• [About this exercise]:
Copy each line that includes the string "Given" from the material into your answer.

• [Listed entries]:

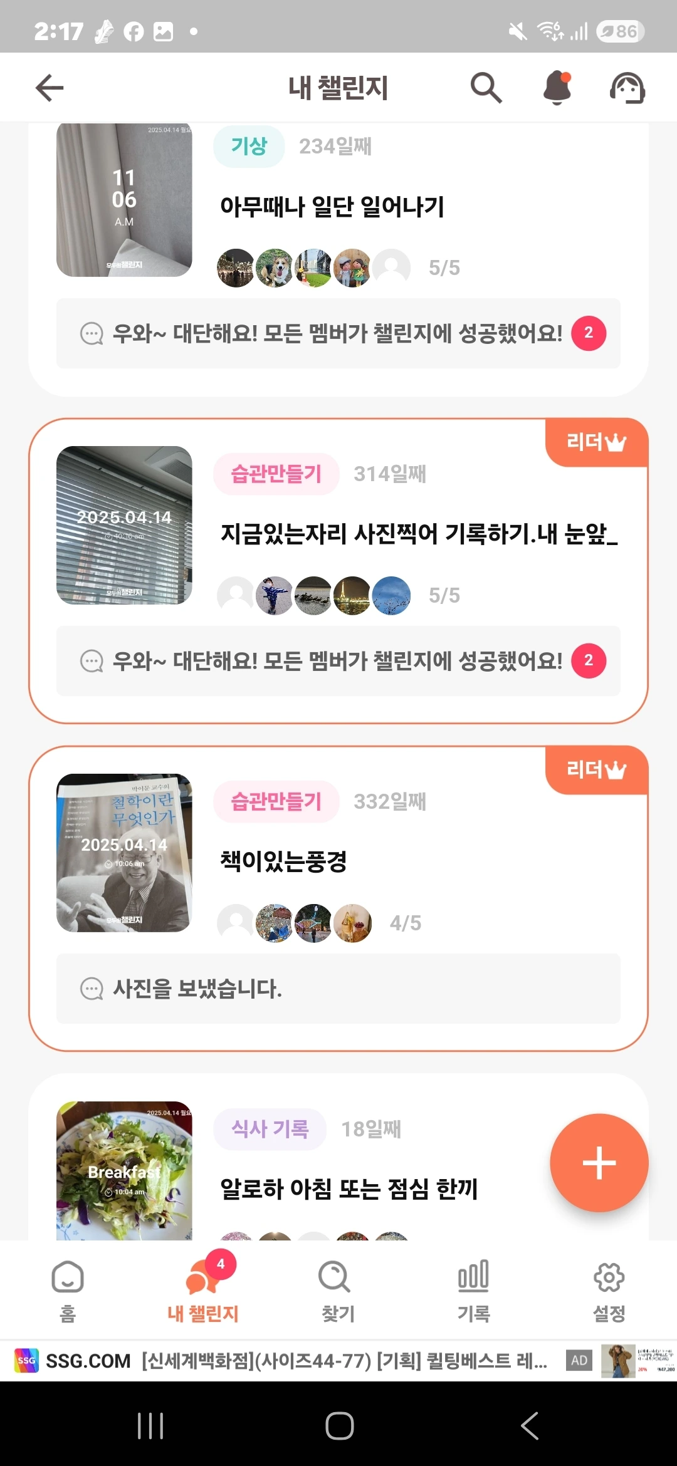Image resolution: width=677 pixels, height=1466 pixels.
Task: Tap the back arrow icon
Action: point(50,88)
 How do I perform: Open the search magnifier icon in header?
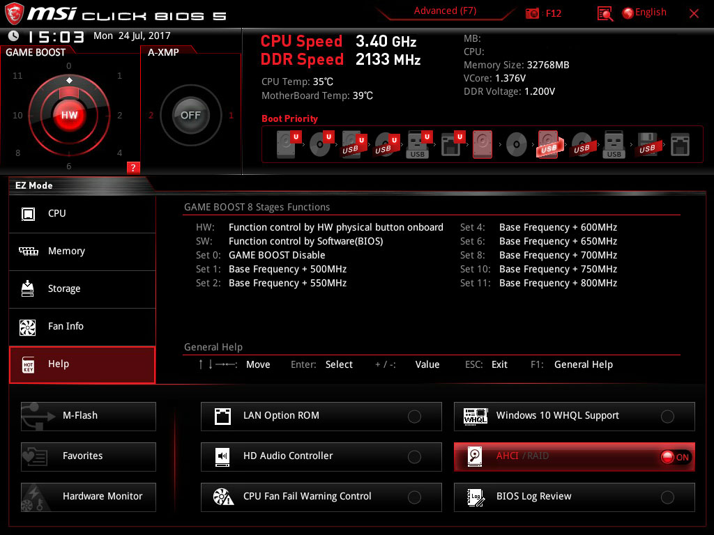(x=605, y=13)
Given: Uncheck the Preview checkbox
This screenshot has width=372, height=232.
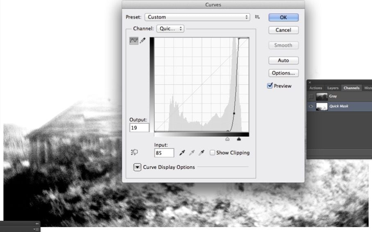Looking at the screenshot, I should (270, 86).
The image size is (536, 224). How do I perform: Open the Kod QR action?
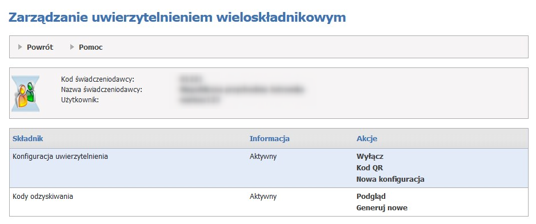[x=370, y=168]
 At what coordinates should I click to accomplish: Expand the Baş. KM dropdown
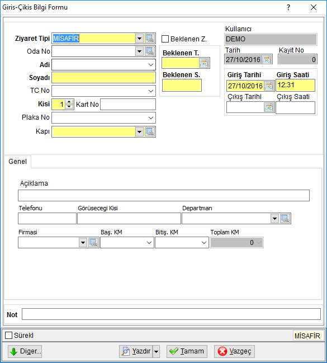pyautogui.click(x=149, y=243)
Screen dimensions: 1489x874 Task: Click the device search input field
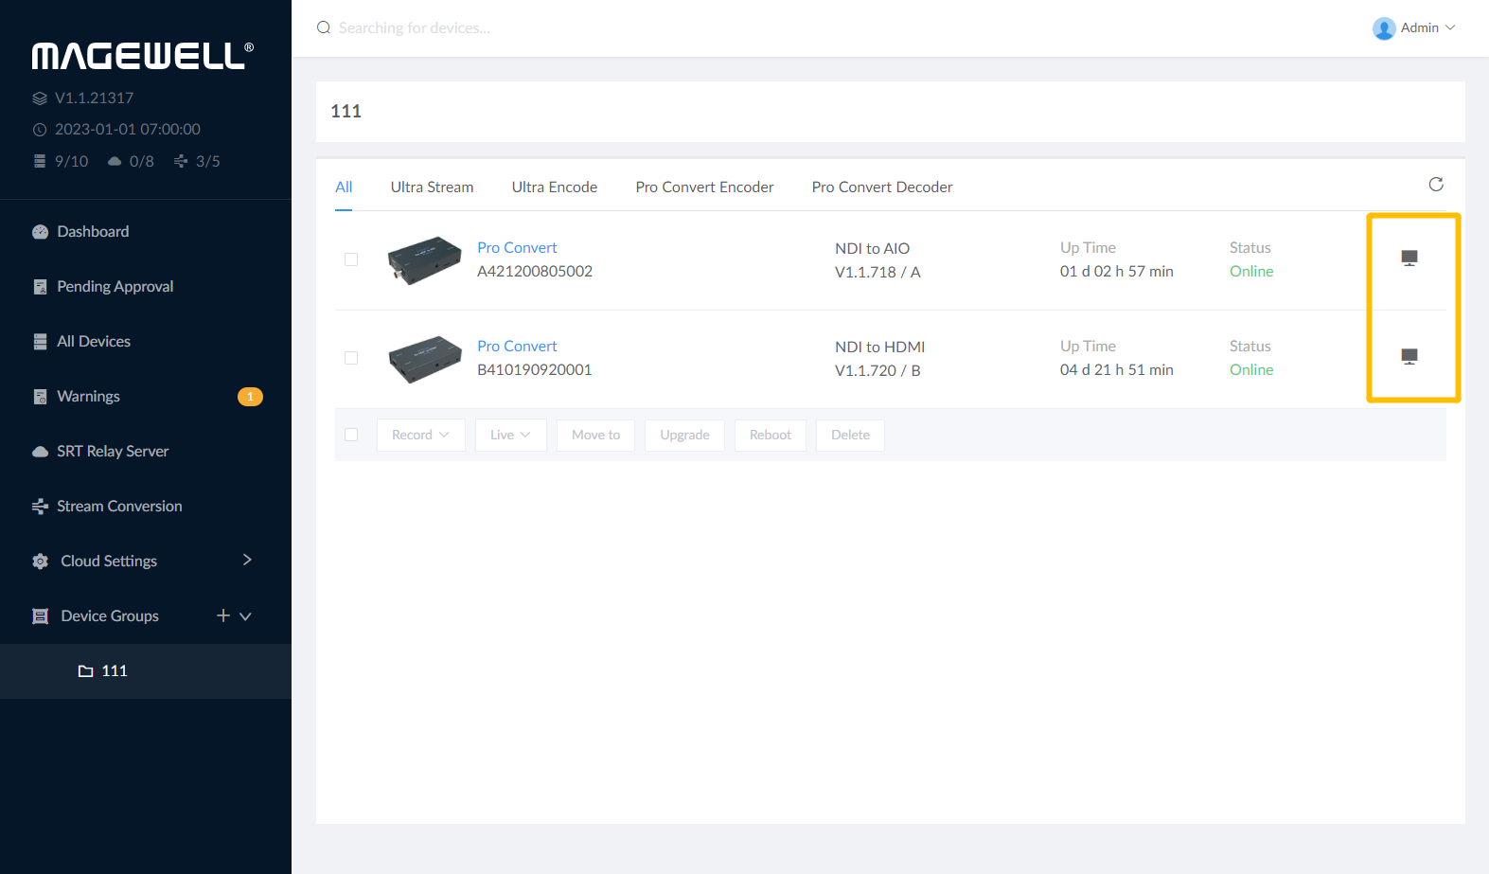pyautogui.click(x=568, y=28)
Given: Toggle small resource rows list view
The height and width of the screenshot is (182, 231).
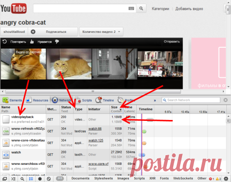Looking at the screenshot, I should pyautogui.click(x=31, y=179).
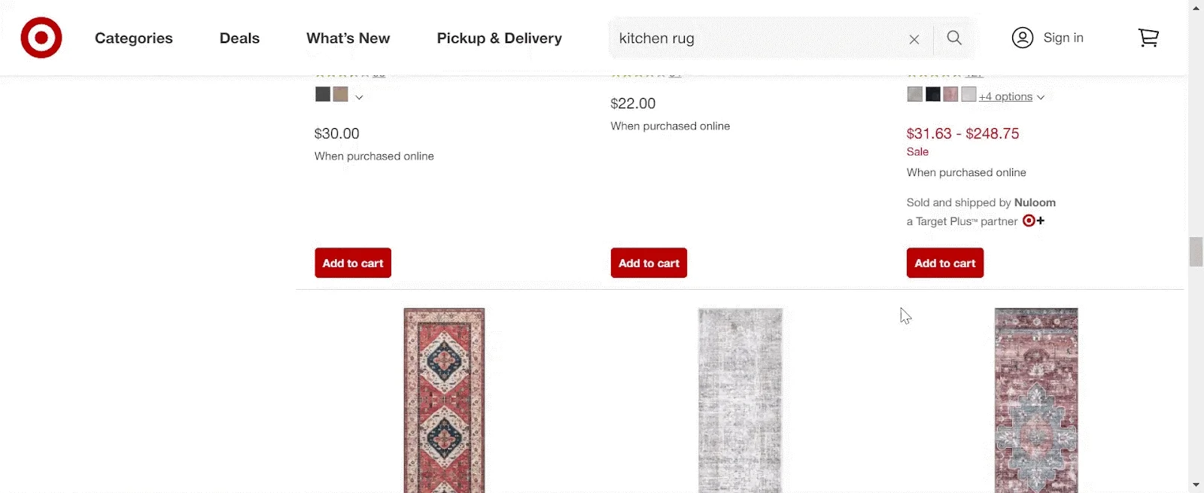Open Pickup & Delivery menu
This screenshot has height=493, width=1204.
[x=499, y=38]
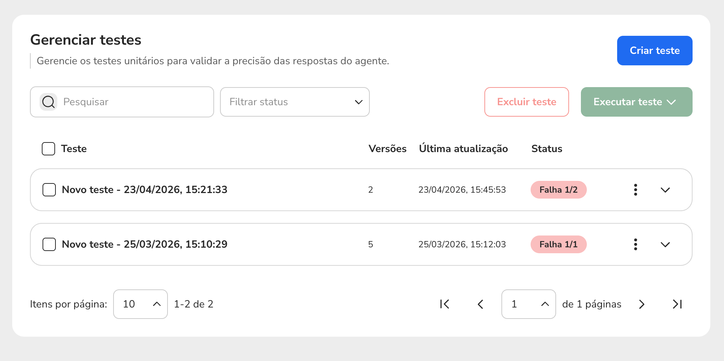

• [Written response]:
Given: Uncheck the Preview checkbox
Given: Toggle small resource rows list view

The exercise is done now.